===== EXERCISE INPUT =====
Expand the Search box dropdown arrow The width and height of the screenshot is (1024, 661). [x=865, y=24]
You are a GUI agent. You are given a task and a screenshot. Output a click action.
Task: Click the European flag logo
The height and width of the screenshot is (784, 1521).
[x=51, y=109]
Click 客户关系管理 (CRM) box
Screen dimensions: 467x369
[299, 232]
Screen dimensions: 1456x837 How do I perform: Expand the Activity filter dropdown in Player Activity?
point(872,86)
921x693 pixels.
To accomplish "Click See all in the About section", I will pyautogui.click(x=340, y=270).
=====
===== EXERCISE INPUT =====
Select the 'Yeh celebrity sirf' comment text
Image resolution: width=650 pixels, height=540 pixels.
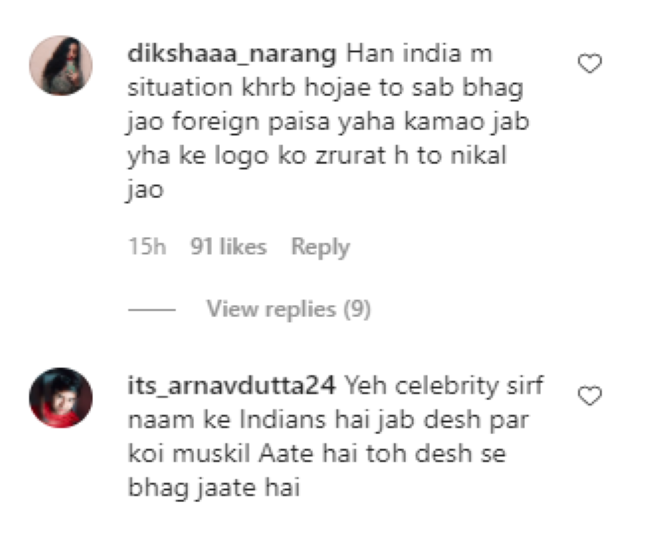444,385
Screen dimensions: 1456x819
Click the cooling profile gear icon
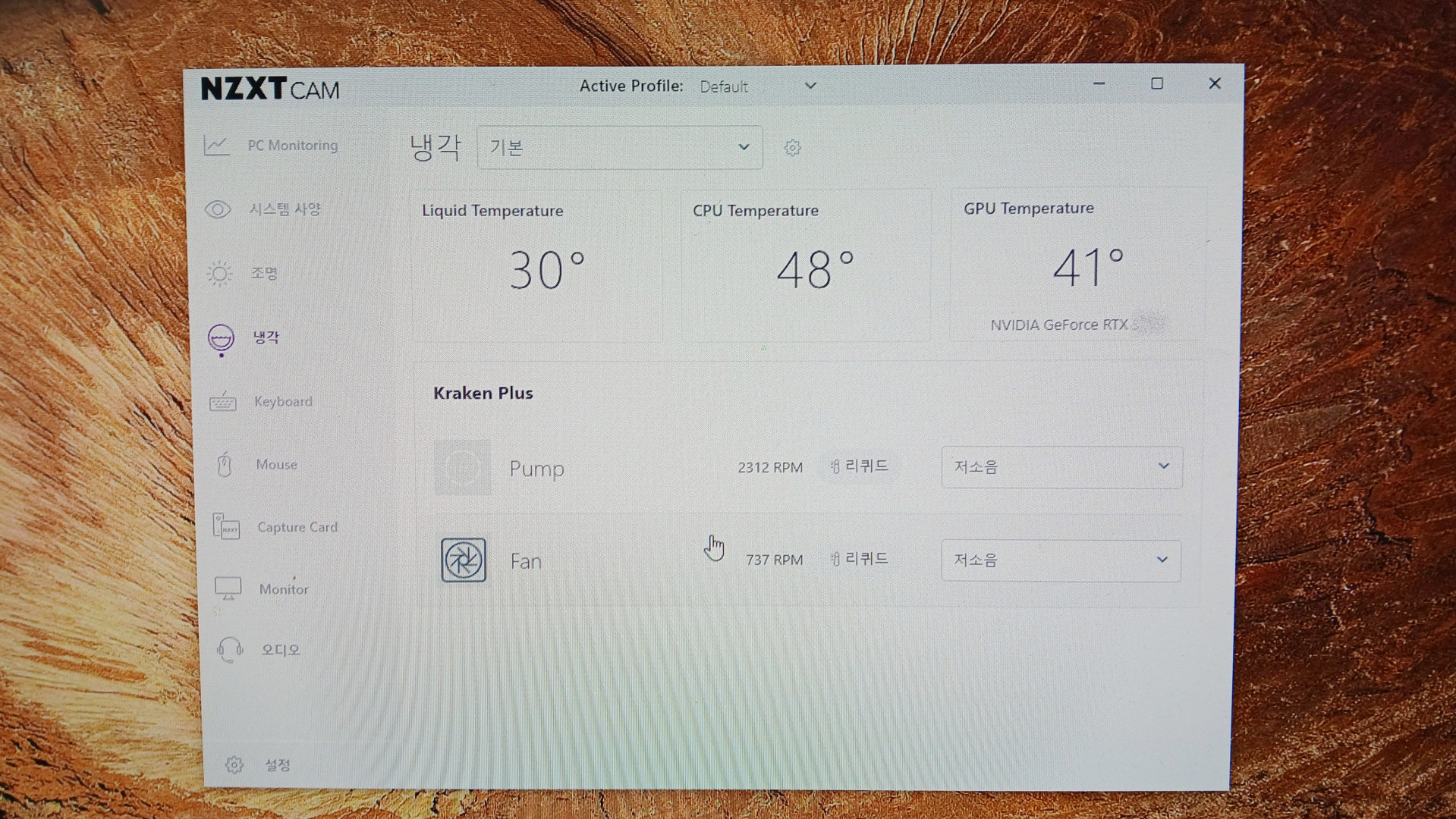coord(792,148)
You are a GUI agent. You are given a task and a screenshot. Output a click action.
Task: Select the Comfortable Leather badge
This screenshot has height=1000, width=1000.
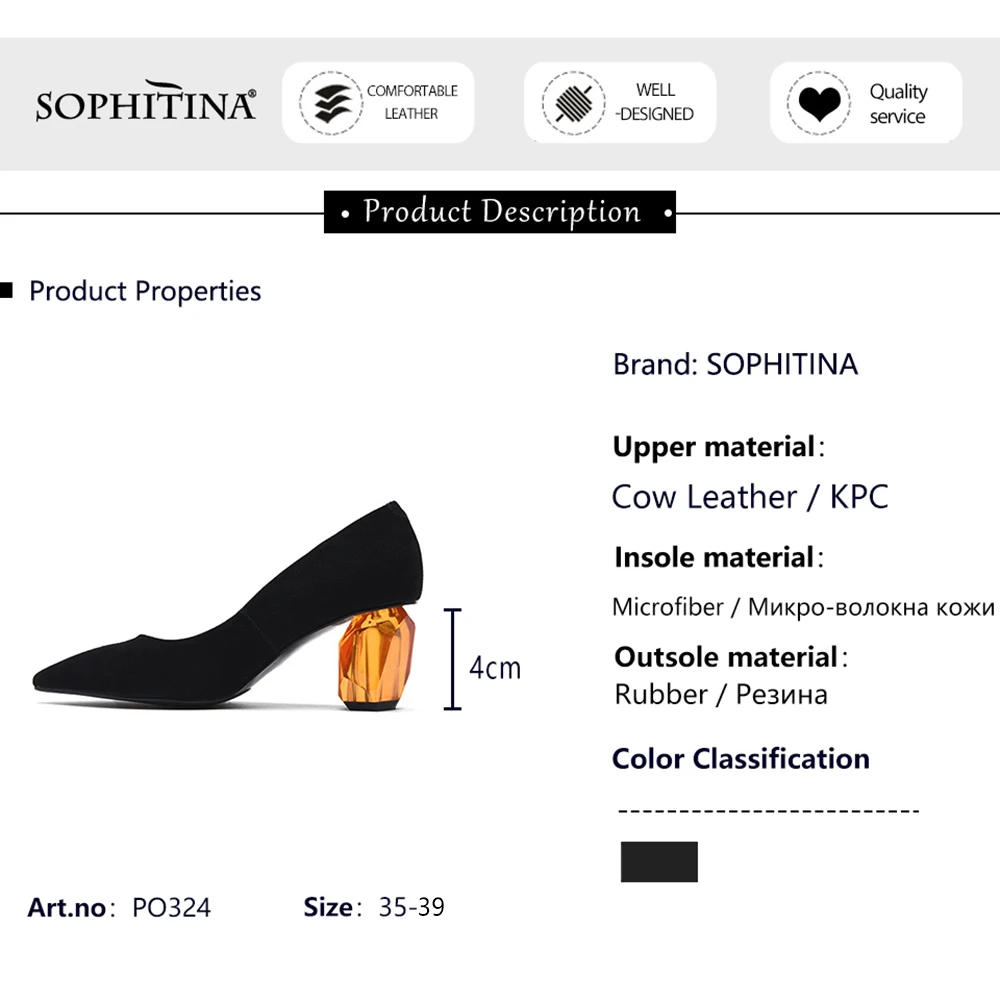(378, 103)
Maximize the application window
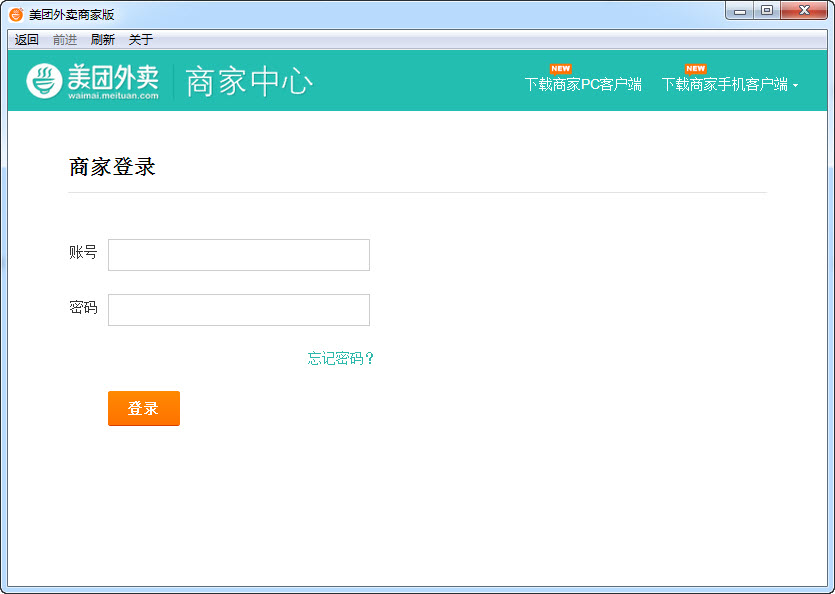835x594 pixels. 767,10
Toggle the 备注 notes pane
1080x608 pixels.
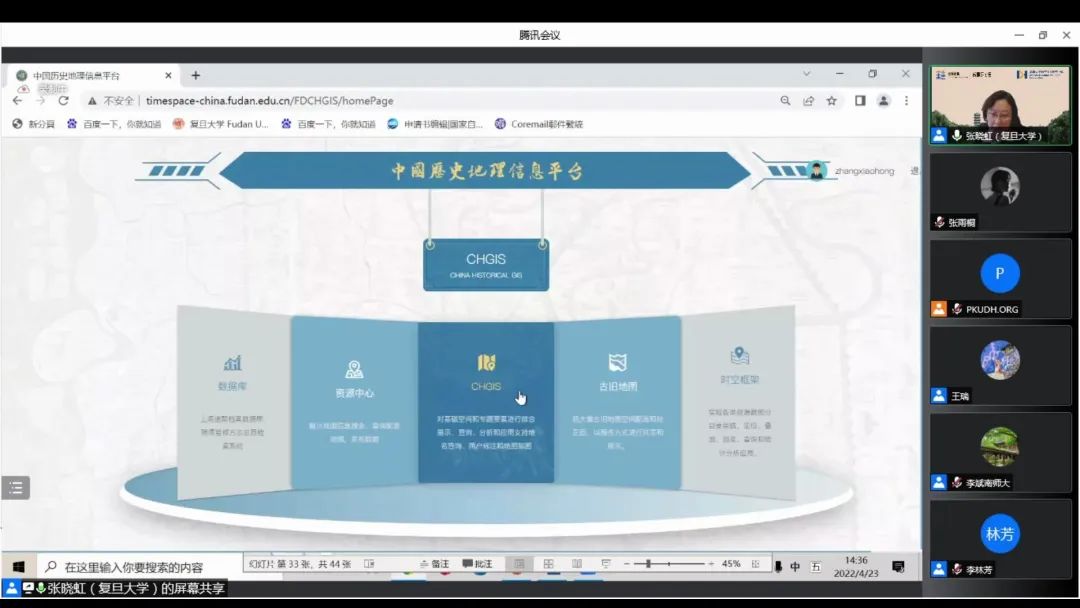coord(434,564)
=====
• [WRITTEN EXERCISE]: Copy the rows word for word, from the line with "Maximize the application window" up to and including the line with "coord(434,564)". Leave the pictures out of your answer.

• [WRITTEN RESPONSE]:
Maximize the application window
835x594 pixels. 767,10
Toggle the 备注 notes pane
1080x608 pixels.
coord(434,564)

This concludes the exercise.